Eco ajuda a fechar o método. Toda obra projeta um leitor modelo. Toda marca projeta um consumidor implícito. A ficção operacional precisa definir quem é capaz de habitar aquele mundo sem manual. Esse consumidor implícito se define por competência interpretativa: saber perceber o gesto, reconhecer a regra, valorizar a renúncia e repetir o código em contextos novos.
A implicação: identidade forte limita antes de expandir
Jean-Noël Kapferer descreve a identidade de marca como sistema de facetas: físico, personalidade, cultura, relação, reflexo e autoimagem. Andrea Semprini lê a marca como projeto semiótico, uma organização narrativa de valores em circulação social. Os dois apontam para a mesma exigência: identidade forte precisa produzir continuidade entre expressão e conduta.
Por isso, a boa estratégia limita. Ela elimina caminhos que poderiam vender no curto prazo, mas corroem o mundo da marca. Ela cria uma economia de possibilidades. O time sabe o que pode ser dito, o que deve ficar implícito, que tipo de parceria contamina o território, que inovação parece deslocada, que gesto pequeno confirma o sistema inteiro.
John Searle chamaria atenção para o papel das regras constitutivas: certos fatos sociais existem porque comunidades aceitam que X conte como Y em determinado contexto. Marca vive dessa operação. Uma jaqueta conta como compromisso ambiental em um mundo. Um telefone conta como autonomia criativa em outro. Um tênis conta como pertença urbana em outro. O objeto não carrega tudo sozinho. O sistema simbólico autoriza a leitura.
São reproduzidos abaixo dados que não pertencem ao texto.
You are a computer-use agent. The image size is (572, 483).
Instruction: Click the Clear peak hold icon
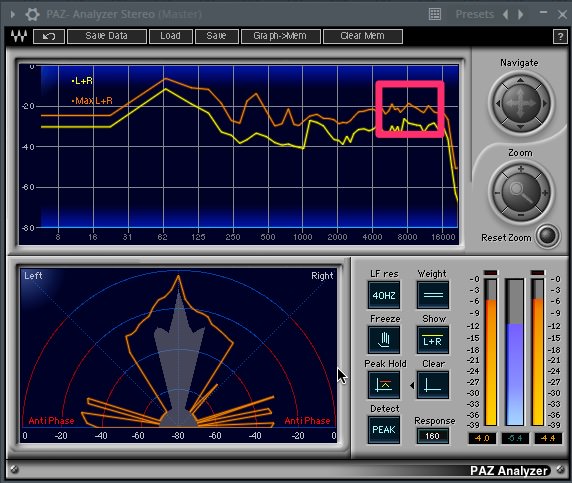click(x=433, y=385)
Paul Ricoeur acrescenta a dimensão narrativa. Identidade exige continuidade recontada sob mudança, sem depender de permanência imóvel. A marca precisa mudar sem perder a história que a torna reconhecível. Daí a relação com a forma de vida de marca: quando estratégia vira conduta, o mundo fabricado deixa de depender do documento estratégico e passa a aparecer na rotina.
A tese, então, é simples e dura. Marca forte não descobre uma verdade interior. Ela fabrica uma ficção disciplinada, paga o preço de habitá-la e ensina o público a reconhecê-la. O problema das marcas fracas está menos na criatividade e mais na ausência de mundo.
Referências
- →Vaihinger, Hans. A filosofia do como se. 1911.
- →Goodman, Nelson. Ways of Worldmaking. Hackett, 1978.
- →Barthes, Roland. Mitologias. Seuil, 1957.
- →Eco, Umberto. Lector in Fabula. Bompiani, 1979.
- →Floch, Jean-Marie. Sémiotique, marketing et communication. PUF, 1990.
- →Greimas, A. J.; Courtés, Joseph. Sémiotique: dictionnaire raisonné de la théorie du langage. Hachette, 1979.
- →Semprini, Andrea. La marque, une puissance fragile. Vuibert, 2005.
- →Kapferer, Jean-Noël. The New Strategic Brand Management. Kogan Page, 2012.
- →Searle, John. The Construction of Social Reality. Free Press, 1995.
- →Ricoeur, Paul. Temps et récit. Seuil, 1983.